━━ PAGE EXCERPT

I did 32 days of ASC before 64 days of EPRHA. My purpose with running these programs was to test if subliminal programming was real before buying AM6 (needless to say, that doubt is now totally gone).
When I first started I was deciding between ASC and EPRHA and chose ASC because I didn't believe I needed EPRHA. During ASC Shannon recommended EPRHA to me because I was asking why ASC wasn't having an effect on me and he believed that resistance was the problem.
I took Shannon's advice and ran EPRHA for 64 days and now believe that
everyone should run EPRHA as their first subliminal. I believe the name and description of that subliminal is misleading. In the most gentle way it began dismantling negativity and guide me to a more serene mental state which was followed by clarity, focus and progress in my life.
I just took a minute to read through a part of my EPRHA journal and whilst I can't remember the specifics, the transformation is so tangible. If I have one regret with my choices it's that I ran ASC for 32 days instead of EPRHA for 96. EPRHA didn't undo anything from ASC (ASC didn't do much for me because I had strong self-confidence already) but it did expose and undo insecurities that I was trying desperately to hide from the world.
I wish you had written that thing 10 days ago
I am sure that I will run EPRHA next, I'm not sure how long I want to continue with ASC.
On to Days 8(21h) & 9(17h):
This will be quite short since I haven't felt any shifts in my behavior or thoughts, and like before I haven't noticed any of my dreams lately and when I do I forget them quite fast.
I have tried to max my exposure to the subs past few days while expecting change, and the weird thing is that I don't feel any tiredness or nausea if running the program over 16h, even while absorbing information from other sources and on 6-7h of sleep (today).
It's either that I have such a strong resistance or I just don't see any difference. And unlike in the beginning, there are no problems surfacing which would indicate that my subconscious is working on something, just that depression keeps persisting.
There is some depression here and there, EFT was quite helpful. It really is an awesome tool. The anger seems to be gone for now which I guess is good and with EFT I was able to release anger that was around 8/10 in about 20 minutes, amazing!

━━━━
━━ GIVEN INFORMATION

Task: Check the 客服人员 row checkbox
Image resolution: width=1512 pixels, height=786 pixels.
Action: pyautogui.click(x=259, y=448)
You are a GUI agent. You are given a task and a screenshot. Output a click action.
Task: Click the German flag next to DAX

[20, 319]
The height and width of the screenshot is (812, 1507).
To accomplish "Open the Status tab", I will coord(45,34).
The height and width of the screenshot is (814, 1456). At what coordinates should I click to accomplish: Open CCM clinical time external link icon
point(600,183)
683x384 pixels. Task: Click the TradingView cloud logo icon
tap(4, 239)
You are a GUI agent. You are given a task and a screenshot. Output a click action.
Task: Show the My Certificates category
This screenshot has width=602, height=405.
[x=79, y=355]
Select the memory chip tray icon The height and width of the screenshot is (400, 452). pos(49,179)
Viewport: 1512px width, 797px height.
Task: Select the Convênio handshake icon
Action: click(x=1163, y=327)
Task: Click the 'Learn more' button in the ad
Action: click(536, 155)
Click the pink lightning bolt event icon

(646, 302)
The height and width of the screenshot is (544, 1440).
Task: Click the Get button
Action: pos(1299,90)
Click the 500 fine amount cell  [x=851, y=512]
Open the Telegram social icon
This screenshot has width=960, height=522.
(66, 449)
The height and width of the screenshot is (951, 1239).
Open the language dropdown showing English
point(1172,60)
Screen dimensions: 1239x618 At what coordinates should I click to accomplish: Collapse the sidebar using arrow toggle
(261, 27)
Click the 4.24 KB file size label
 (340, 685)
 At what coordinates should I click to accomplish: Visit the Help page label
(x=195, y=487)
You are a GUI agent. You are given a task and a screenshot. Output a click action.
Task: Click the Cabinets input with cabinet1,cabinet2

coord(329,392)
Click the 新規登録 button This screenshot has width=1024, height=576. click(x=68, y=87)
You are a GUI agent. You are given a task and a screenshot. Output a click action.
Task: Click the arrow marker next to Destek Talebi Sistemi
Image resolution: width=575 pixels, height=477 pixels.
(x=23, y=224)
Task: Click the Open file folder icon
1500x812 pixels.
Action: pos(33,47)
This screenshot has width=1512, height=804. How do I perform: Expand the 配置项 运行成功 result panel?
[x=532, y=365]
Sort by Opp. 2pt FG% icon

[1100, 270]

━━━━

• [DIRECTIONS]
A - In the records, switch "Help page" to "Support page" in everything from the line containing "At what coordinates should I click to accomplish: Visit" down to the line containing "Click the 新規登録", and return only those lines with nothing else altered.
B - Continue the account of running the ASC and EPRHA subliminals from its final sentence.

• [WRITTEN RESPONSES]
A -
 At what coordinates should I click to accomplish: Visit the Support page label
(x=195, y=487)
You are a GUI agent. You are given a task and a screenshot. Output a click action.
Task: Click the Cabinets input with cabinet1,cabinet2

coord(329,392)
Click the 新規登録 button This screenshot has width=1024, height=576. click(x=68, y=87)

B -
Been gone for quite a while, I have been suffering a serious case of no internet past 2 weeks. I have been sticking to the program only skipping one day due to being so drunk that I simply forgot and didn't feel I could do anything the next day.
So this would be my day 23:
Time spent listening is quite inconsistent where about 40% of the days are 20h and then the rest around 14h+ with 2 days of 8/12h.
It's hard to summarize all of the days, but I'll give my best. I have experienced some serious anger issues over everything and everyone. I feel that I have some serious shame and guild inside, about so many things and top that with being afraid of almost everything although I have developed one heck of a mask for hiding my fears.
I recently read a few good books, one of them being about ADD "Delivered from distraction" which felt like such a relief to read and if anyone here has ADD I'm sure they can relate to the struggles of inconsistency, anger and uncontrollable hyper attention.
It is really hard to see the progress towards being more confident, it's rather like all I can feel is this uncontrollable anger and resentment.
The last thing would be that I will be working starting tomorrow, doing some repetitive manual labor, hopefully I can enjoy it more than I enjoy the thought of it.
Reading wise I would recommend "Love Yourself Like Your Life Depends On It" to everyone, see if you can find the connection between EFT and the message. And its only 35 pages long!!!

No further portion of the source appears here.